Data extracted from a collection

'''

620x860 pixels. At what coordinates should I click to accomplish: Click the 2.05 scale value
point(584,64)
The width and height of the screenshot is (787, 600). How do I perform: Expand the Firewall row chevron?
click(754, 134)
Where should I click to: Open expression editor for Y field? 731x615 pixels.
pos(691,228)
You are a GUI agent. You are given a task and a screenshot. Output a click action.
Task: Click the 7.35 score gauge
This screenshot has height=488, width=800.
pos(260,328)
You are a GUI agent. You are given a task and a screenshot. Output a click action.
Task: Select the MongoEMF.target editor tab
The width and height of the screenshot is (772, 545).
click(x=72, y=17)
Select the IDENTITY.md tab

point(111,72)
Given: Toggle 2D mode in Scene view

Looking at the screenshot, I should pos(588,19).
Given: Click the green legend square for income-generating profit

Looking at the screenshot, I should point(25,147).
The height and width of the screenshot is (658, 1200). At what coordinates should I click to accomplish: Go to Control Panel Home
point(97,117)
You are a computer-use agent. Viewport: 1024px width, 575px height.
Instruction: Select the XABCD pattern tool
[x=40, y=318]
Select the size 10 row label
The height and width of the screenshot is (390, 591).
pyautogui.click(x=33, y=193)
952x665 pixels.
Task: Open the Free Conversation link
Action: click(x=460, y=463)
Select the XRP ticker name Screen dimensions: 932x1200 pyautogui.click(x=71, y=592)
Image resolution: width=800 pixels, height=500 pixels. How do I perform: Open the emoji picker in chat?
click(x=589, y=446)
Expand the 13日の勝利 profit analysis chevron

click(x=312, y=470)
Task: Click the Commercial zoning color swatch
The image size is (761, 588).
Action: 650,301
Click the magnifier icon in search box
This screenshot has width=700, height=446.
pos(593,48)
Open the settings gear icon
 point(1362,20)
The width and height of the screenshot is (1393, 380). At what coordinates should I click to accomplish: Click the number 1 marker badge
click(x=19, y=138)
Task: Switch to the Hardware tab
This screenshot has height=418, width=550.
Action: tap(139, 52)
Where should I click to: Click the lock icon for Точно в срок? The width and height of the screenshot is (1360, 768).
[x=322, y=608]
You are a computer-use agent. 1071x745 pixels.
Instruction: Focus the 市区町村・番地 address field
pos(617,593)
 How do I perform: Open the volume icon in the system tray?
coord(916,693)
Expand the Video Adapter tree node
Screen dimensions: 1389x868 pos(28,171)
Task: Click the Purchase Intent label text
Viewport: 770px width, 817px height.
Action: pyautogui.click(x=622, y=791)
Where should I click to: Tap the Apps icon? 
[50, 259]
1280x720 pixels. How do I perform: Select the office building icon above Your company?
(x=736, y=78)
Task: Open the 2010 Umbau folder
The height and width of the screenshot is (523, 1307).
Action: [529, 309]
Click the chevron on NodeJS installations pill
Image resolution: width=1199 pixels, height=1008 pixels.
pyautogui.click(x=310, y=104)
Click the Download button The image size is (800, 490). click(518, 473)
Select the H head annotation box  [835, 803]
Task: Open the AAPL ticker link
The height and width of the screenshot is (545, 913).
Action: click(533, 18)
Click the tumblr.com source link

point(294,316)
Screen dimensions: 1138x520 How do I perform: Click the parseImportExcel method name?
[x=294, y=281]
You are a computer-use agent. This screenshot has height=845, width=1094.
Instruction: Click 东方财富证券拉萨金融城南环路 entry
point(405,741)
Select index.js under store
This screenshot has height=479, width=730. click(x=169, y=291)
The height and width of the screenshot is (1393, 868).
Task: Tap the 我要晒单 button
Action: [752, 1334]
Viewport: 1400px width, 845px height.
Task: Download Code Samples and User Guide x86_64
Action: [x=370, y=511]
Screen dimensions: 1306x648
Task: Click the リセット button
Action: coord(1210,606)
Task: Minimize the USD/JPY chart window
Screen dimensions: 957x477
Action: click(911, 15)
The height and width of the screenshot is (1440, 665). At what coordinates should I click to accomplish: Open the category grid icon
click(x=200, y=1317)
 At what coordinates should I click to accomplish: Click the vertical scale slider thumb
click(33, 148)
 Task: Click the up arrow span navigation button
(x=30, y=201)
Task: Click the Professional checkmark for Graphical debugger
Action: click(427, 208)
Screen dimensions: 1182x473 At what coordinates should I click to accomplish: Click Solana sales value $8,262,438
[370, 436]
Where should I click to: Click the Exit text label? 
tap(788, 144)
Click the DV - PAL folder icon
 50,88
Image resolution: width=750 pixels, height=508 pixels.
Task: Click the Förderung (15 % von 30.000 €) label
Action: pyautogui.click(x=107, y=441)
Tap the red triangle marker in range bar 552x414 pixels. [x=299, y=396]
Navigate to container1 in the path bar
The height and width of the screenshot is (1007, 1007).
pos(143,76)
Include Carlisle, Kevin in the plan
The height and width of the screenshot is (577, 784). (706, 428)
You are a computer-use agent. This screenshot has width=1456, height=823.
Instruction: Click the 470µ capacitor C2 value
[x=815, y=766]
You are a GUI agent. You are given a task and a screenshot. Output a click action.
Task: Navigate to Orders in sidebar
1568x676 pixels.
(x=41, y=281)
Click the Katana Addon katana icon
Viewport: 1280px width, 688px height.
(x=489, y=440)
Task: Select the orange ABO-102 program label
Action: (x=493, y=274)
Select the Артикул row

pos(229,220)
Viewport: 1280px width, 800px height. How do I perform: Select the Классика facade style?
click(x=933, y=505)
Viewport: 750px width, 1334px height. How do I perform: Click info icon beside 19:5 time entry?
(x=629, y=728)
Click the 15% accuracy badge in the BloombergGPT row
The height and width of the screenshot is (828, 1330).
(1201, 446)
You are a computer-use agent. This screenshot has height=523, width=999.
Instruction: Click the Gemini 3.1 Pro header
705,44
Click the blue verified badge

'''

## TASK OBJECTIVE
Print the entries exactly.

## EXPECTED OUTPUT
620x860 pixels. At what coordinates should I click to accomplish: Click the 2.05 scale value
point(584,64)
The width and height of the screenshot is (787, 600). How do I perform: Expand the Firewall row chevron?
click(754, 134)
Where should I click to: Open expression editor for Y field? 731x615 pixels.
pos(691,228)
You are a GUI agent. You are given a task and a screenshot. Output a click action.
Task: Click the 7.35 score gauge
This screenshot has height=488, width=800.
pos(260,328)
You are a GUI agent. You are given a task and a screenshot. Output a click action.
Task: Select the MongoEMF.target editor tab
The width and height of the screenshot is (772, 545).
click(x=72, y=17)
Select the IDENTITY.md tab

point(111,72)
Given: Toggle 2D mode in Scene view

Looking at the screenshot, I should pos(588,19).
Given: Click the green legend square for income-generating profit

Looking at the screenshot, I should point(25,147).
The height and width of the screenshot is (658, 1200). At what coordinates should I click to accomplish: Go to Control Panel Home
point(97,117)
You are a computer-use agent. Viewport: 1024px width, 575px height.
Instruction: Select the XABCD pattern tool
[x=40, y=318]
Select the size 10 row label
The height and width of the screenshot is (390, 591).
pyautogui.click(x=33, y=193)
952x665 pixels.
Task: Open the Free Conversation link
Action: click(x=460, y=463)
Select the XRP ticker name Screen dimensions: 932x1200 pyautogui.click(x=71, y=592)
Image resolution: width=800 pixels, height=500 pixels. How do I perform: Open the emoji picker in chat?
click(x=589, y=446)
Expand the 13日の勝利 profit analysis chevron

click(x=312, y=470)
Task: Click the Commercial zoning color swatch
The image size is (761, 588).
Action: 650,301
Click the magnifier icon in search box
This screenshot has width=700, height=446.
pos(593,48)
Open the settings gear icon
 point(1362,20)
The width and height of the screenshot is (1393, 380). At what coordinates should I click to accomplish: Click the number 1 marker badge
click(x=19, y=138)
Task: Switch to the Hardware tab
This screenshot has height=418, width=550.
Action: tap(139, 52)
Where should I click to: Click the lock icon for Точно в срок? The width and height of the screenshot is (1360, 768).
[x=322, y=608]
You are a computer-use agent. 1071x745 pixels.
Instruction: Focus the 市区町村・番地 address field
pos(617,593)
 How do I perform: Open the volume icon in the system tray?
coord(916,693)
Expand the Video Adapter tree node
Screen dimensions: 1389x868 pos(28,171)
Task: Click the Purchase Intent label text
Viewport: 770px width, 817px height.
Action: pyautogui.click(x=622, y=791)
Where should I click to: Tap the Apps icon? 
[50, 259]
1280x720 pixels. How do I perform: Select the office building icon above Your company?
(x=736, y=78)
Task: Open the 2010 Umbau folder
The height and width of the screenshot is (523, 1307).
Action: [529, 309]
Click the chevron on NodeJS installations pill
Image resolution: width=1199 pixels, height=1008 pixels.
pyautogui.click(x=310, y=104)
Click the Download button The image size is (800, 490). click(518, 473)
Select the H head annotation box  [835, 803]
Task: Open the AAPL ticker link
The height and width of the screenshot is (545, 913).
Action: click(533, 18)
Click the tumblr.com source link

point(294,316)
Screen dimensions: 1138x520 How do I perform: Click the parseImportExcel method name?
[x=294, y=281]
You are a computer-use agent. This screenshot has height=845, width=1094.
Instruction: Click 东方财富证券拉萨金融城南环路 entry
point(405,741)
Select index.js under store
This screenshot has height=479, width=730. click(x=169, y=291)
The height and width of the screenshot is (1393, 868).
Task: Tap the 我要晒单 button
Action: [752, 1334]
Viewport: 1400px width, 845px height.
Task: Download Code Samples and User Guide x86_64
Action: [x=370, y=511]
Screen dimensions: 1306x648
Task: Click the リセット button
Action: coord(1210,606)
Task: Minimize the USD/JPY chart window
Screen dimensions: 957x477
Action: click(911, 15)
The height and width of the screenshot is (1440, 665). At what coordinates should I click to accomplish: Open the category grid icon
click(x=200, y=1317)
 At what coordinates should I click to accomplish: Click the vertical scale slider thumb
click(33, 148)
 Task: Click the up arrow span navigation button
(x=30, y=201)
Task: Click the Professional checkmark for Graphical debugger
Action: click(427, 208)
Screen dimensions: 1182x473 At what coordinates should I click to accomplish: Click Solana sales value $8,262,438
[370, 436]
Where should I click to: Click the Exit text label? 
tap(788, 144)
Click the DV - PAL folder icon
 50,88
Image resolution: width=750 pixels, height=508 pixels.
Task: Click the Förderung (15 % von 30.000 €) label
Action: pyautogui.click(x=107, y=441)
Tap the red triangle marker in range bar 552x414 pixels. [x=299, y=396]
Navigate to container1 in the path bar
The height and width of the screenshot is (1007, 1007).
pos(143,76)
Include Carlisle, Kevin in the plan
The height and width of the screenshot is (577, 784). (706, 428)
You are a computer-use agent. This screenshot has width=1456, height=823.
Instruction: Click the 470µ capacitor C2 value
[x=815, y=766]
You are a GUI agent. You are given a task and a screenshot. Output a click action.
Task: Navigate to Orders in sidebar
1568x676 pixels.
(x=41, y=281)
Click the Katana Addon katana icon
Viewport: 1280px width, 688px height.
(x=489, y=440)
Task: Select the orange ABO-102 program label
Action: (x=493, y=274)
Select the Артикул row

pos(229,220)
Viewport: 1280px width, 800px height. How do I perform: Select the Классика facade style?
click(x=933, y=505)
Viewport: 750px width, 1334px height. How do I perform: Click info icon beside 19:5 time entry?
(x=629, y=728)
Click the 15% accuracy badge in the BloombergGPT row
The height and width of the screenshot is (828, 1330).
(1201, 446)
You are a computer-use agent. This screenshot has height=523, width=999.
Instruction: Click the Gemini 3.1 Pro header
705,44
Click the blue verified badge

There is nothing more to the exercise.